Metrics-server is an add-on that collects resource metrics from kubelets and exposes them to kube-apiserver through the metrics API.

The lab

For this experiment, I provisioned a Kubernetes cluster on Amazon EKS. Managed Kubernetes clusters, such as EKS, GKE, and AKS, don’t allow users to configure their control planes. In other words, we cannot change the parameters of kube-apiserverkube-controller-manager, and kube-scheduler.

I’ll use the image-resizer Deployment as my test application.
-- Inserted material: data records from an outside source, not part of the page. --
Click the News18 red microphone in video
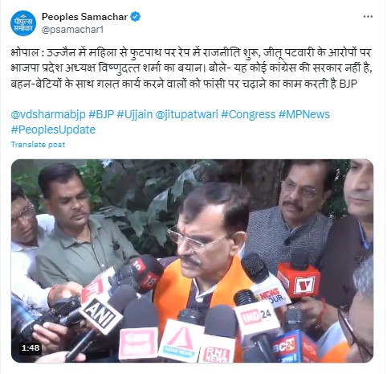387x374 pixels. (146, 273)
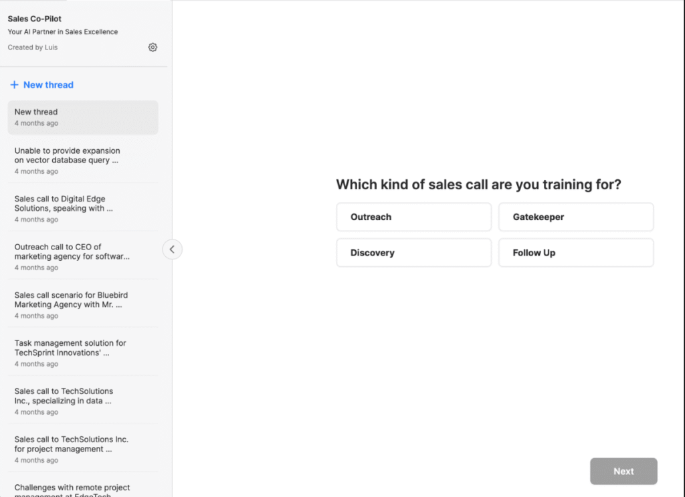Open the TechSprint Innovations task management thread

[x=82, y=353]
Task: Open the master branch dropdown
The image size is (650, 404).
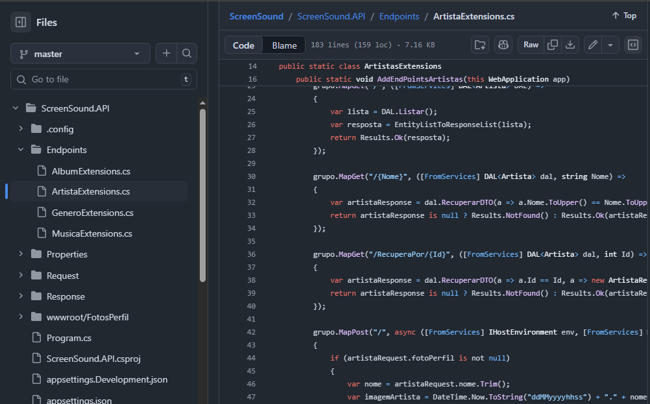Action: tap(80, 53)
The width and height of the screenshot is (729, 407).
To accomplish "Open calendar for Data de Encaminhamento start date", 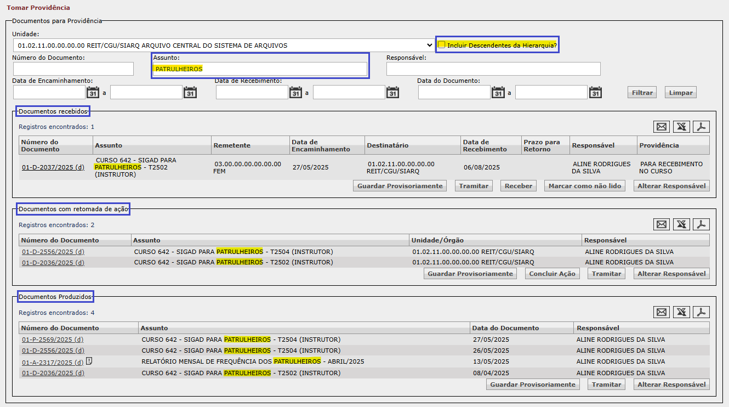I will point(93,93).
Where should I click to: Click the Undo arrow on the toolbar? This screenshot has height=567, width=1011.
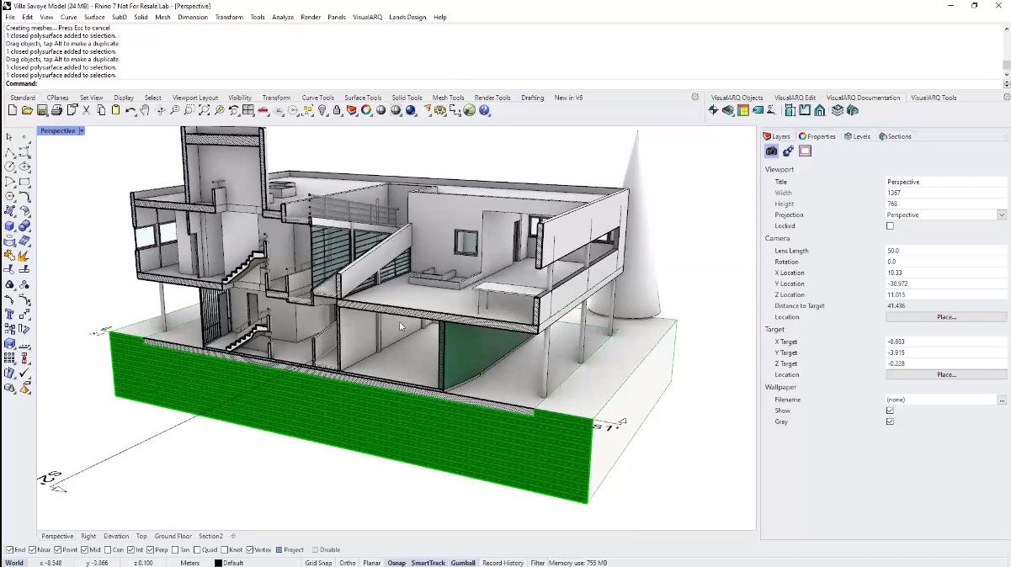130,109
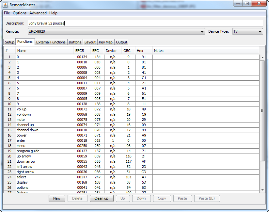The height and width of the screenshot is (212, 269).
Task: Click the Notes cell for power row
Action: coord(206,135)
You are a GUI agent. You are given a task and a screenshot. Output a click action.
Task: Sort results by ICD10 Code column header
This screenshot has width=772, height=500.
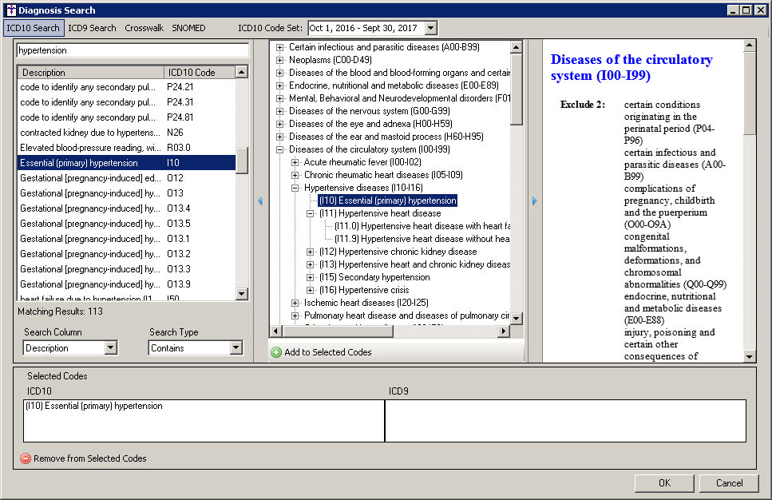tap(192, 73)
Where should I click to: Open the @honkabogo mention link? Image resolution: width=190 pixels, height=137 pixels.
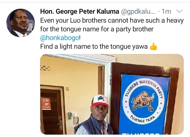[x=59, y=38]
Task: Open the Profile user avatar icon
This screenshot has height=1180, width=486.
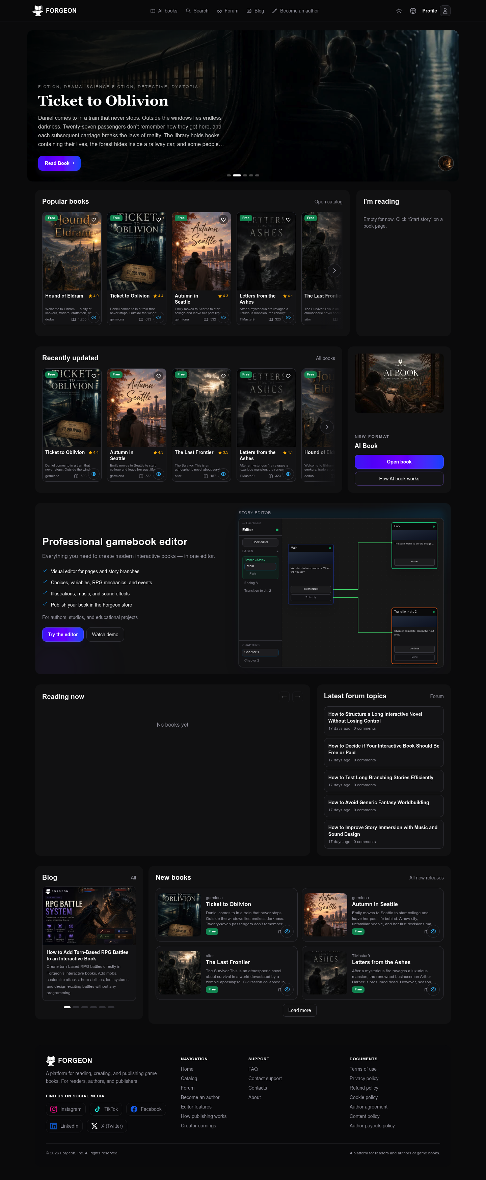Action: pyautogui.click(x=445, y=11)
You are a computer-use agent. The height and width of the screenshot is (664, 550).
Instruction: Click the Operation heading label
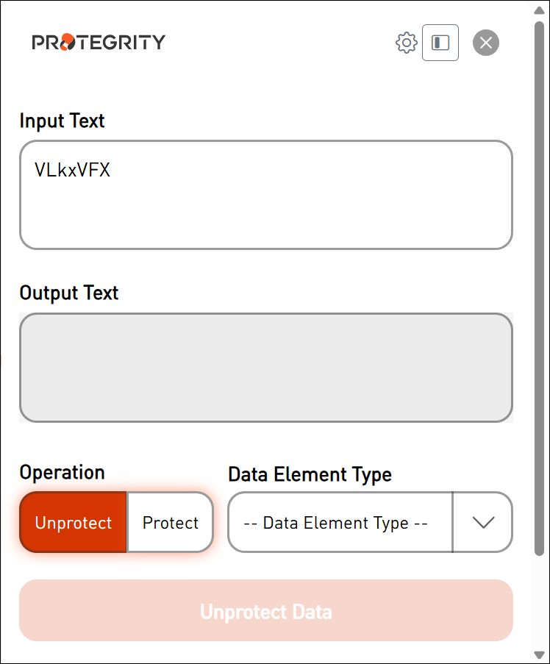[62, 472]
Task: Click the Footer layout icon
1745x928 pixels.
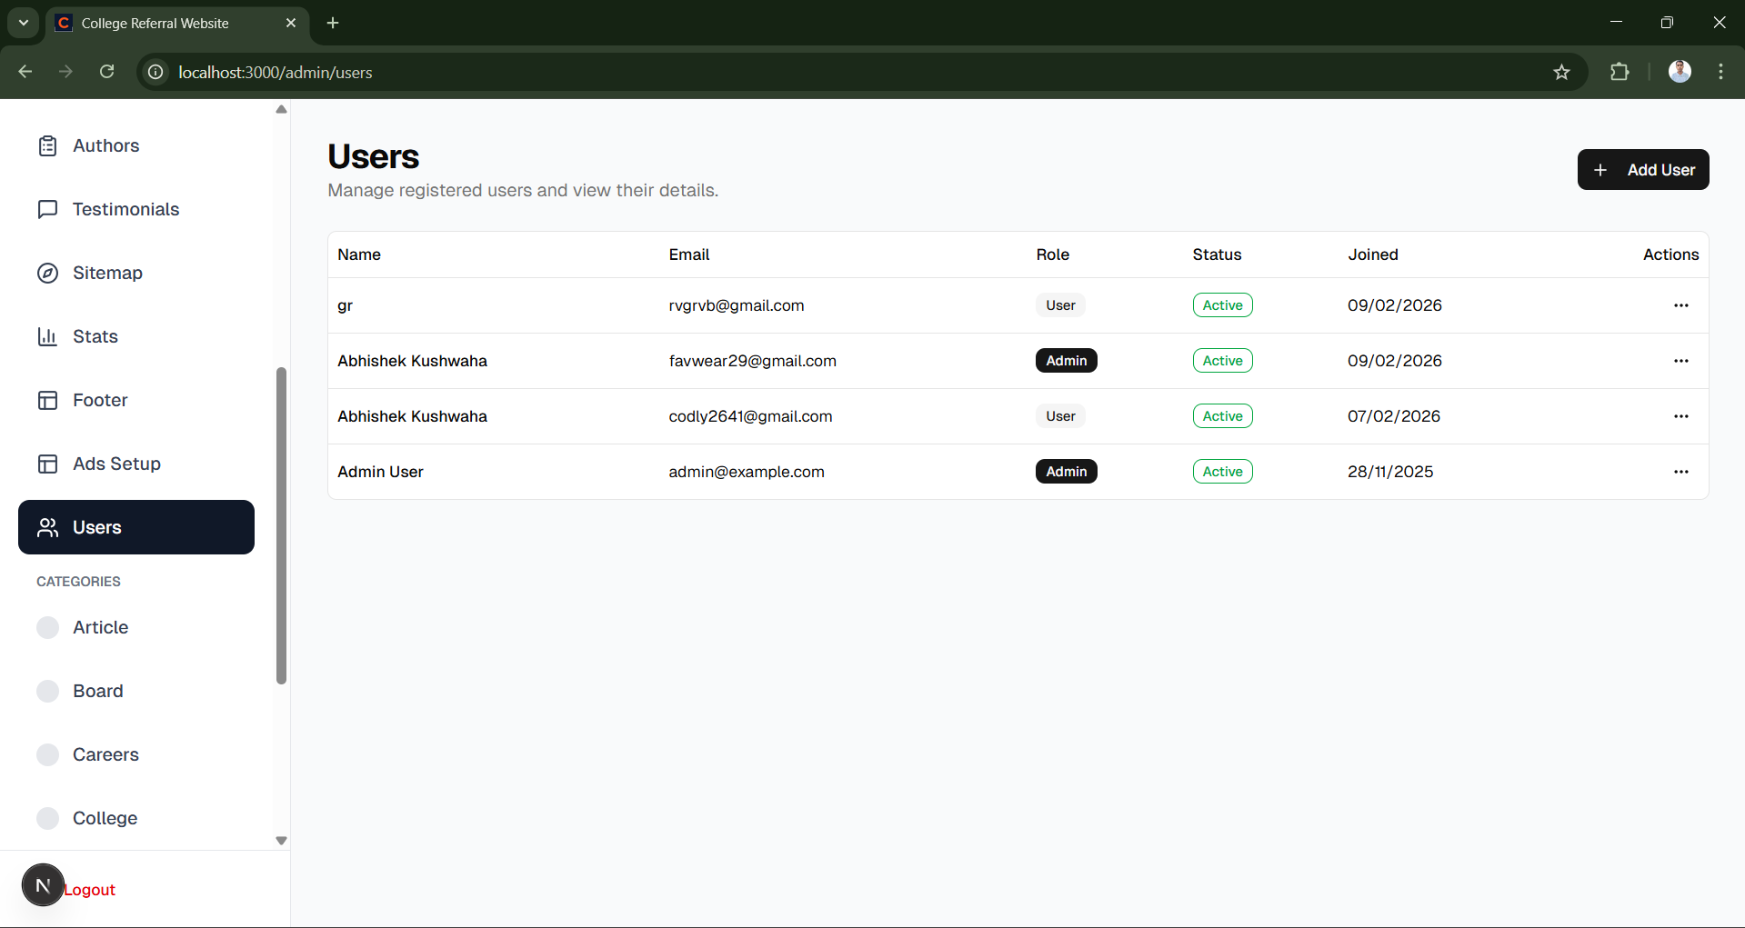Action: pyautogui.click(x=47, y=400)
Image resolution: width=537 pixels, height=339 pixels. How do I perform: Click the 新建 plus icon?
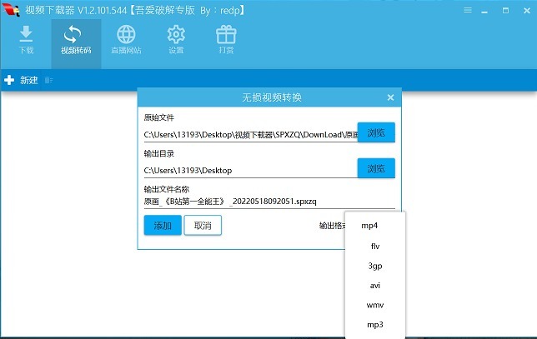pos(10,80)
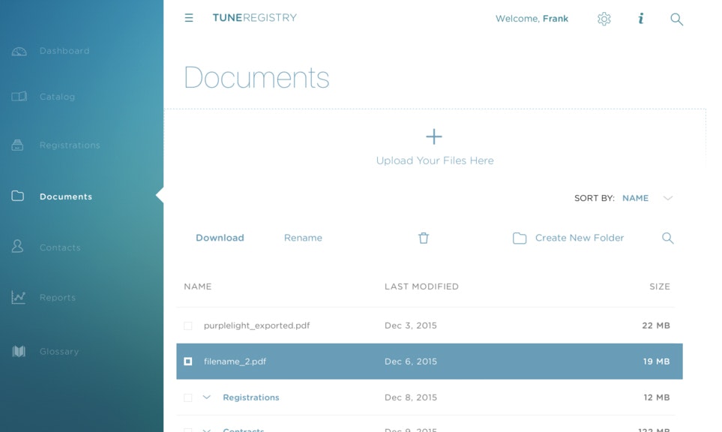Open search from the top right magnifier
This screenshot has width=722, height=432.
coord(676,20)
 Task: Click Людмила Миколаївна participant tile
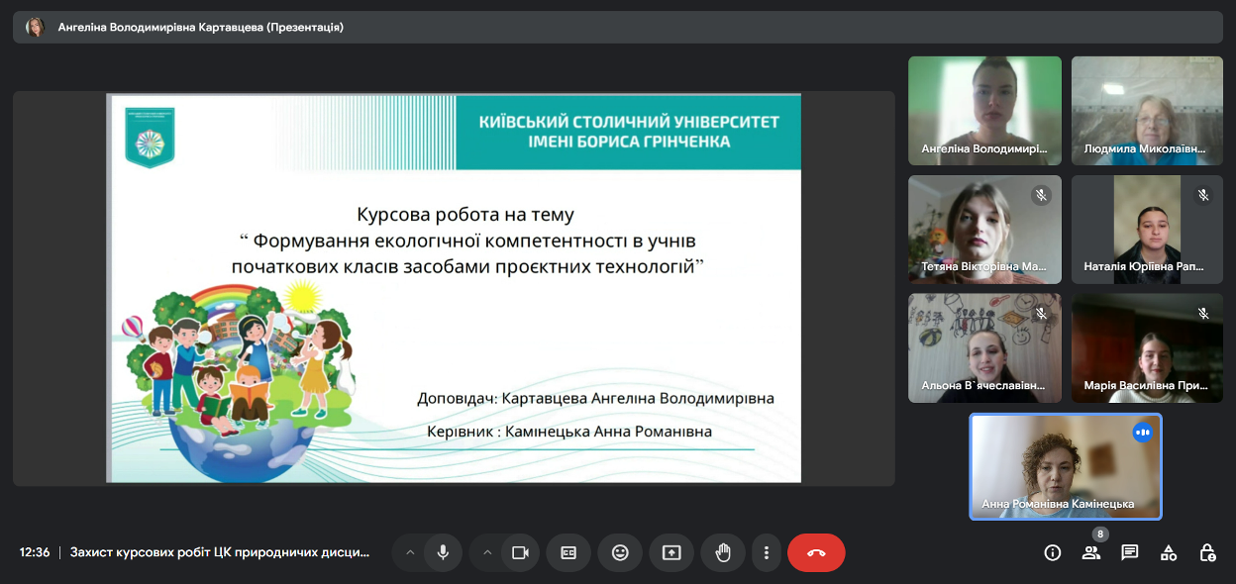[1147, 110]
It has a CPU limit of 500m (1/2 of a CPU core).

apiVersion: apps/v1
kind: Deployment
metadata:
  name: image-resizer
spec:
  selector:
    matchLabels: {name: image-resizer}
  replicas: 2
  template:
    metadata:
      labels: {name: image-resizer}
      annotations:
        prometheus.io/scrape: 'true'
        prometheus.io/port: '80'
    spec:
      containers:
        - name: image-resizer
          image: failurepedia/golang-app:0.35
          command: ["/golang-app", "-l", ":80"]
          resources:
            limits: {cpu: "500m", memory: "512M"}
            requests: {cpu: "500m", memory: "512M"}
          ports:
            - containerPort: 80
              name: http
          readinessProbe:
            httpGet: {path: /healthz, port: 80}
            initialDelaySeconds: 1
            periodSeconds: 1

The HPA is configured to increase the number of replicas if the pod CPU usage exceeds 50%:

apiVersion: autoscaling/v1
kind: HorizontalPodAutoscaler
metadata:
  name: image-resizer
  namespace: default
spec:
  maxReplicas: 3
  minReplicas: 2
  scaleTargetRef:
    apiVersion: apps/v1
    kind: Deployment
    name: image-resizer
  targetCPUUtilizationPercentage: 50

In order to increase the CPU usage of the app’s containers, I will gradually increase the number of simultaneous HTTP requests to the app.

Round 1


As you can see in the charts above, it took 2 minutes and 5 seconds from reaching 50% CPU usage to scaling the app.

What does the HPA reaction time depend on?

The kube-controller-manager component has the –horizontal-pod-autoscaler-sync-period parameter which sets the period of fetching metrics for adjusting the number of replicas.

--horizontal-pod-autoscaler-sync-period duration
  The period for syncing the number of pods in horizontal pod autoscaler. (default 15s)

As I mentioned, it’s not possible to configure the control plane of an EKS cluster. However, the default value for this parameter is 15s, so it’s probably not an issue.

On the other hand, metrics-server has the –metric-resolution parameter, which is set to 60s by default.

--metric-resolution duration
  The resolution at which metrics-server will retain metrics, must set value at least 10s. (default 1m0s)

Let’s change this parameter to 10s and see how this affects our experiment.

Round 2

 

Scaling now takes only 30 seconds!

It is a huge difference because if we had 100 requests/second, it would only affect 30 * 100 = 3000 requests instead of 2 * 60 * 100 = 12000 requests in the previous case.

Conclusion

With this simple experiment, we found out how long it takes to scale an application based on resource metrics and how it can be optimized. Of course, such a drastic increase in workload doesn’t often happen in real life. However, it is super important to keep this limitation of the Kubernetes HPA in mind.